Joe also would get the chance to reduce his actual bill if he files the longer 1040A. On that form (as well as the Form 1040), he would find the retirement savings tax credit that he could claim in connection with his IRA contribution. A credit allows you a dollar-for-dollar reduction of what you owe the IRS. But this credit isn't available on the 1040EZ.
So, opting to file Form 1040A instead of 1040EZ saved Joe a bundle. And there are even more tax-saving opportunities found on the long form 1040. They might not apply to Joe, but they could cut your tax bill -- if you take the time to look over each of the forms. Here are the basic guidelines for the three individual tax returns.
The simplest IRS form is the Form 1040EZ. And ever since the IRS doubled the earning limit on filers who use it a couple of years ago, the EZ has been available to even more taxpayers.
You can file the 1040EZ return if:
* Your filing status is single or married filing jointly.
* You're younger than 65. Your spouse also must meet the age requirements if you file a joint return.

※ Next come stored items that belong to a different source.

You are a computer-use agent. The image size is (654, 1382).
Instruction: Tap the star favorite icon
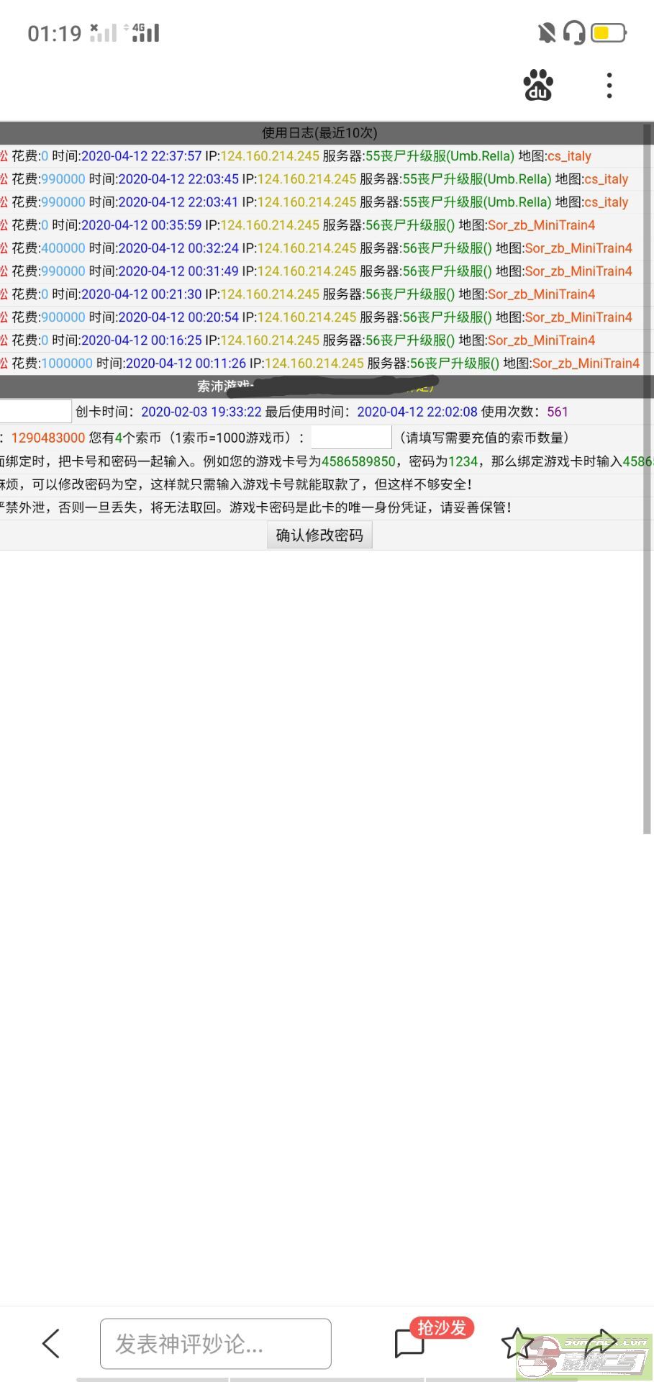click(517, 1343)

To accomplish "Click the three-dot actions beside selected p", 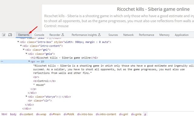I will coord(2,62).
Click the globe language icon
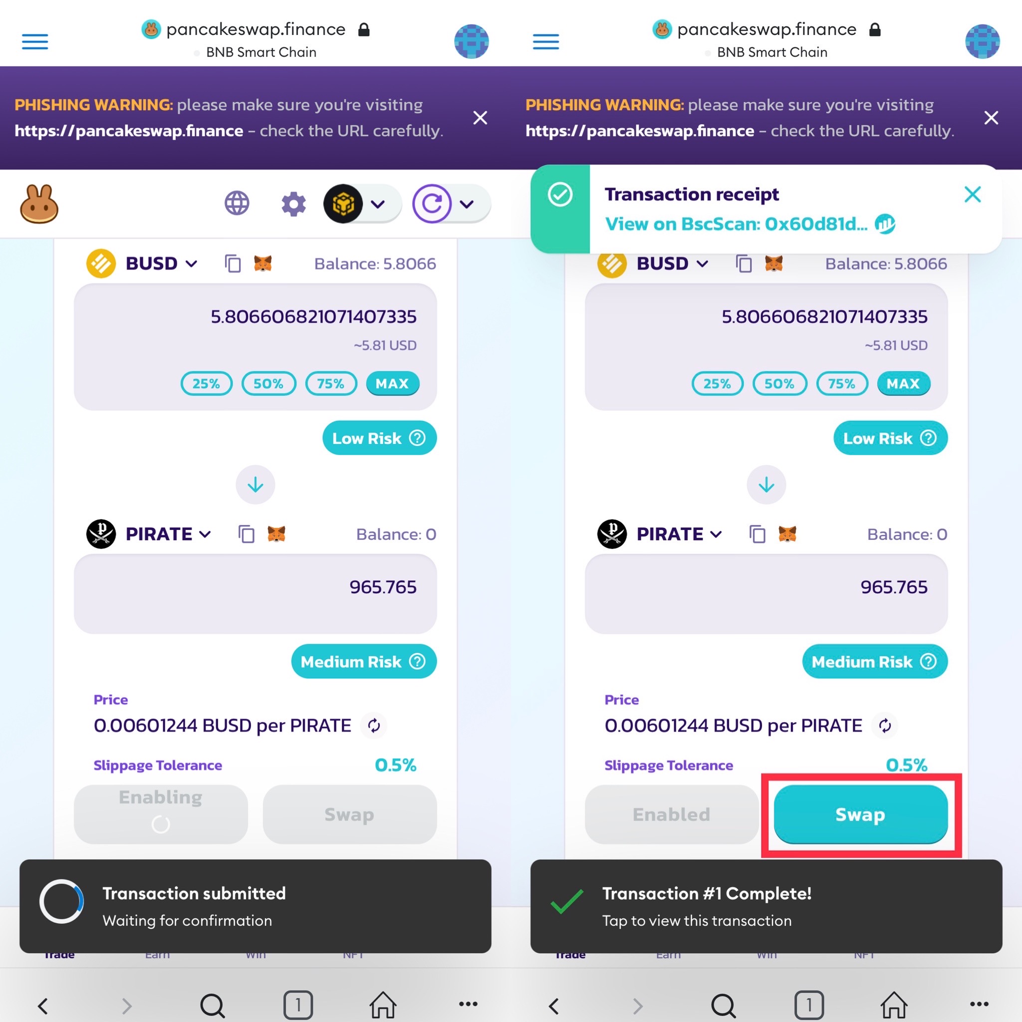This screenshot has height=1022, width=1022. tap(236, 203)
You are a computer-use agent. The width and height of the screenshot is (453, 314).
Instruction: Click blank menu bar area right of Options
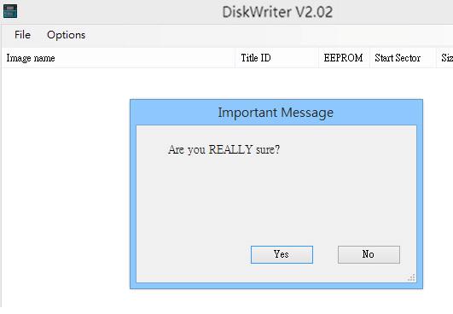[269, 35]
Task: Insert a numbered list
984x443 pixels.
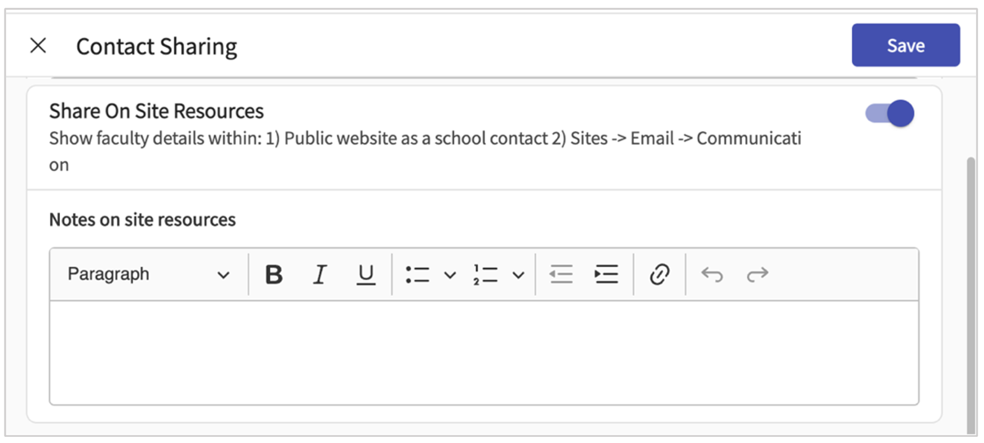Action: coord(486,274)
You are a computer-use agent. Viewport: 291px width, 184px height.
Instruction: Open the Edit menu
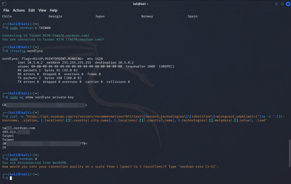[x=32, y=11]
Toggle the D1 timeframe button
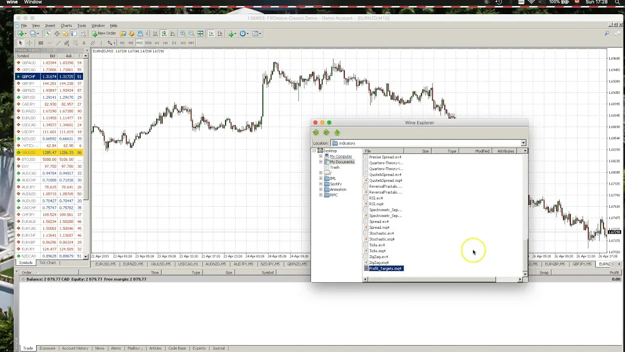Viewport: 625px width, 352px height. pyautogui.click(x=174, y=43)
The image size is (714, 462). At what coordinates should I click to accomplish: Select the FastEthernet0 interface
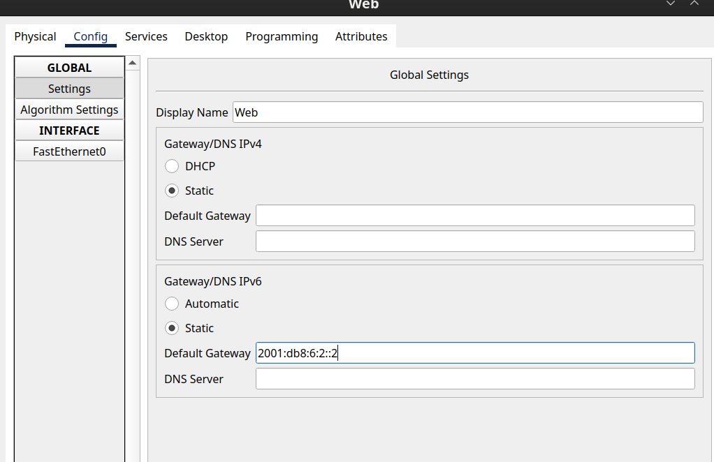pyautogui.click(x=69, y=151)
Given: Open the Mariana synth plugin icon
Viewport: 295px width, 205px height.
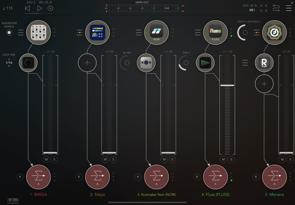Looking at the screenshot, I should pos(274,32).
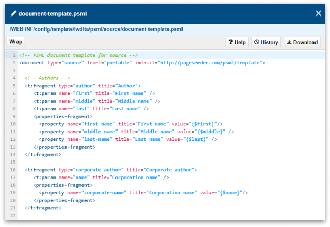Click line number 22 in the gutter

click(x=13, y=216)
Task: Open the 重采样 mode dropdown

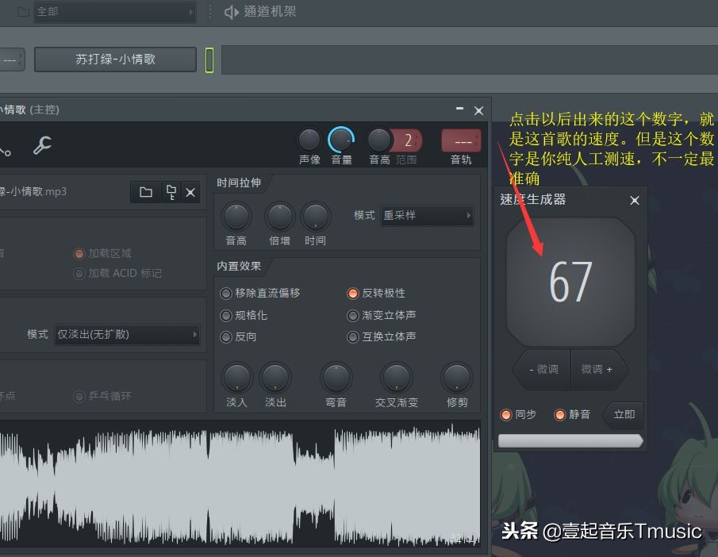Action: 426,215
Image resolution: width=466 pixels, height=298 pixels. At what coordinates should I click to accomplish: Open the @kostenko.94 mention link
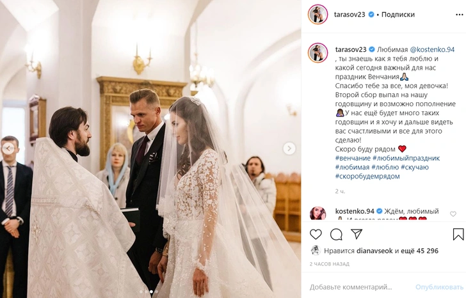pos(432,50)
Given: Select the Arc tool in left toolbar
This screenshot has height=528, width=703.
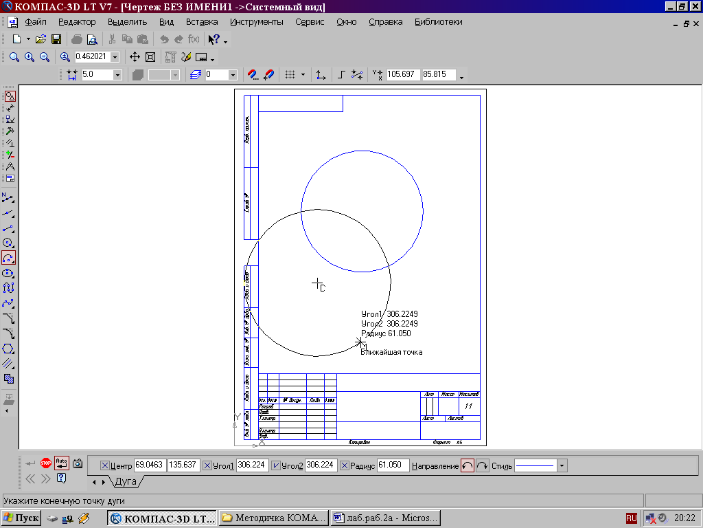Looking at the screenshot, I should (8, 259).
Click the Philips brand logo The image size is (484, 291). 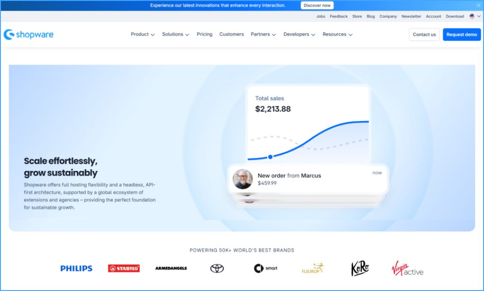[x=76, y=268]
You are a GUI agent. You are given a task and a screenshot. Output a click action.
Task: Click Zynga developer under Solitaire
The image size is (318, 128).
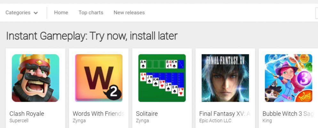pos(142,121)
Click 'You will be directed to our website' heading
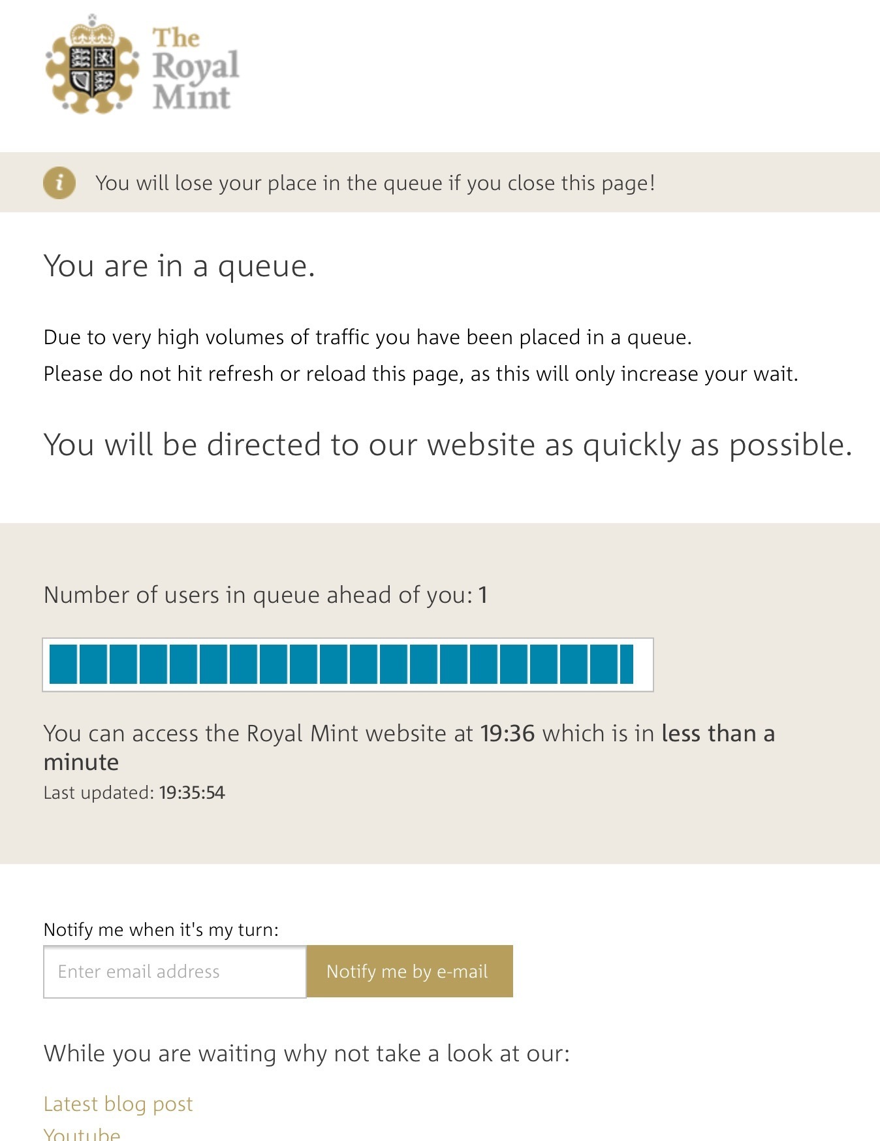The image size is (880, 1141). (448, 445)
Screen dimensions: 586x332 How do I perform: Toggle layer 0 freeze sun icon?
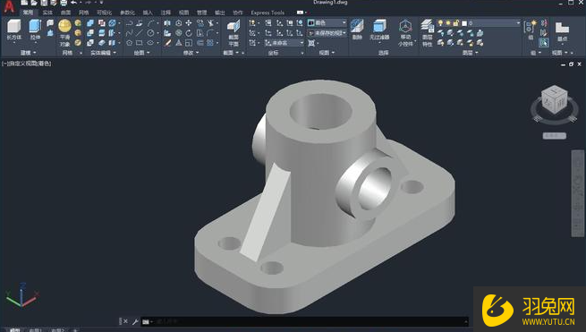click(x=448, y=23)
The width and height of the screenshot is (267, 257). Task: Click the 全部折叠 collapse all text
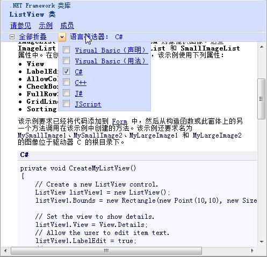[33, 37]
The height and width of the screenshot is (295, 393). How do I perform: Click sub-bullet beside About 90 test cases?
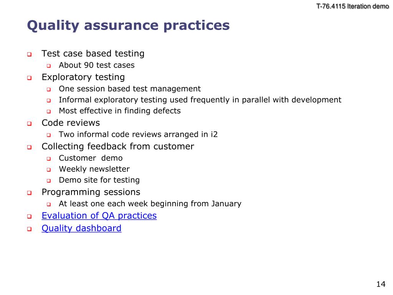(49, 66)
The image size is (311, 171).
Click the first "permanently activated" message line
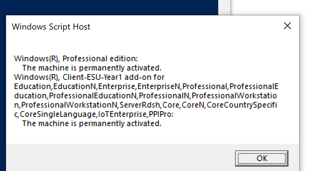coord(92,68)
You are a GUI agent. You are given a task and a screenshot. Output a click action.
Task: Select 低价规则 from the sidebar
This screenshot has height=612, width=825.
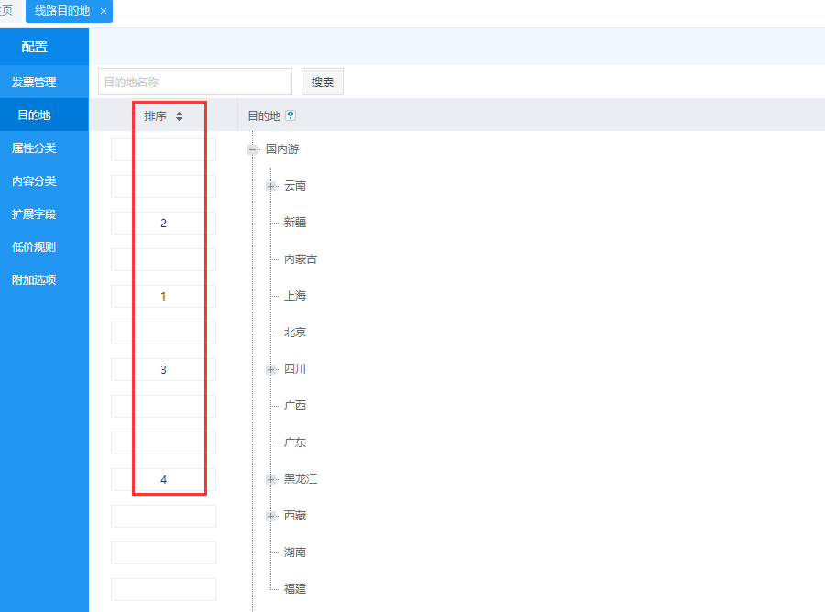click(x=34, y=247)
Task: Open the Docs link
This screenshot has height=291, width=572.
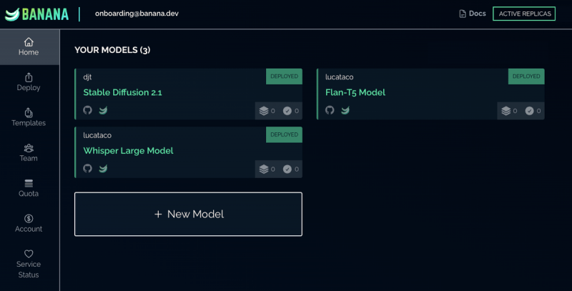Action: pos(472,14)
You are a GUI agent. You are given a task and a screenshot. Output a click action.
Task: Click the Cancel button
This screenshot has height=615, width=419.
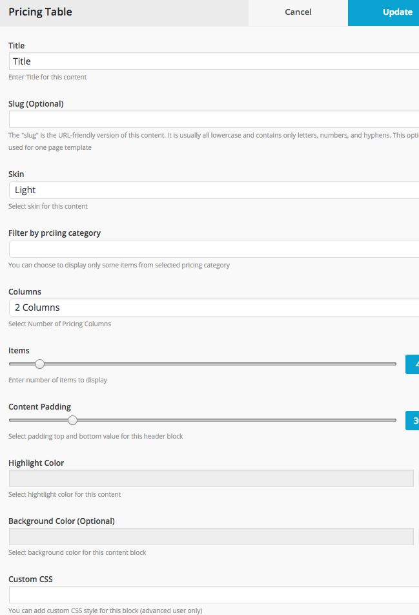click(x=298, y=12)
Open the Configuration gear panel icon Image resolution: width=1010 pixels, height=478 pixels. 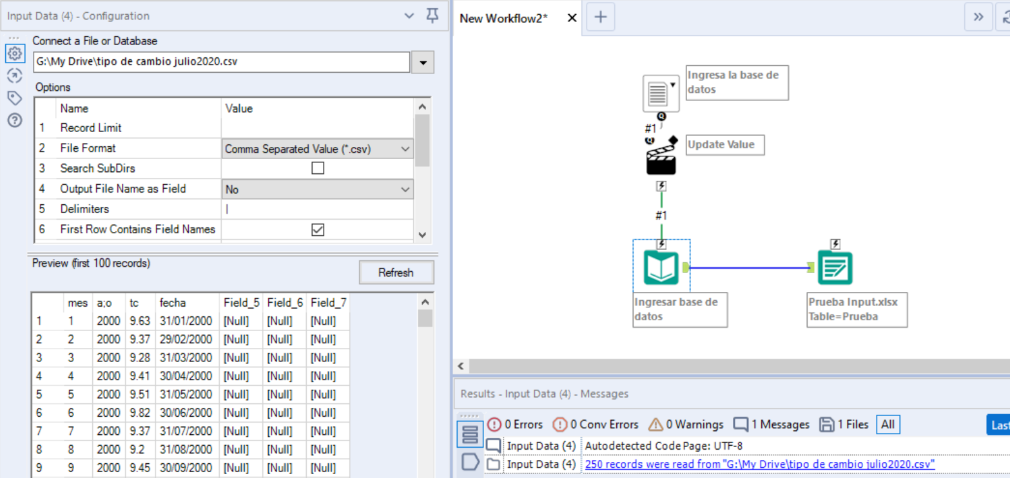point(15,53)
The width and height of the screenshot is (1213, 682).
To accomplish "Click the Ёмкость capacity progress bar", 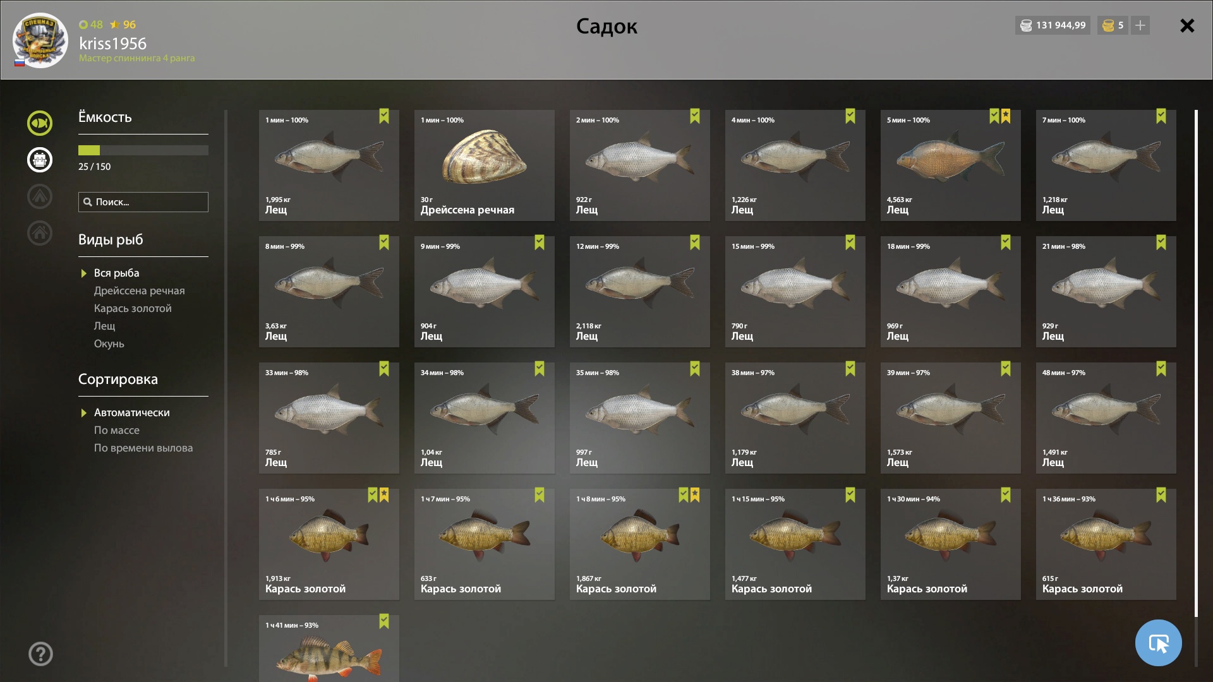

If you or your spouse's 65th birthday is Jan. 1, then for filing purposes you are considered to have turned 65 last year and therefore cannot file this form.
* You (or your spouse if filing jointly) were not legally blind during the last tax year.
* You have no dependents.
* Your interest income is less than $1,500.
* Your income, or combined incomes for joint filers, is less than $100,000.
The ease of the one-page 1040EZ is appealing, but it limits the number of ways to save on your tax bill.
This shortest personal return restricts filers to claiming just two credits: the new Making Work Pay credit and the earned income tax credit, or EITC, a tax break designed to help out individuals who don't make much money.
How you collect the EITC also could determine whether you can file the EZ. If you received advance payment of the earned income credit during the year through your employer, then you can't use this easiest of returns; you'll have to file the long 1040 or 1040A.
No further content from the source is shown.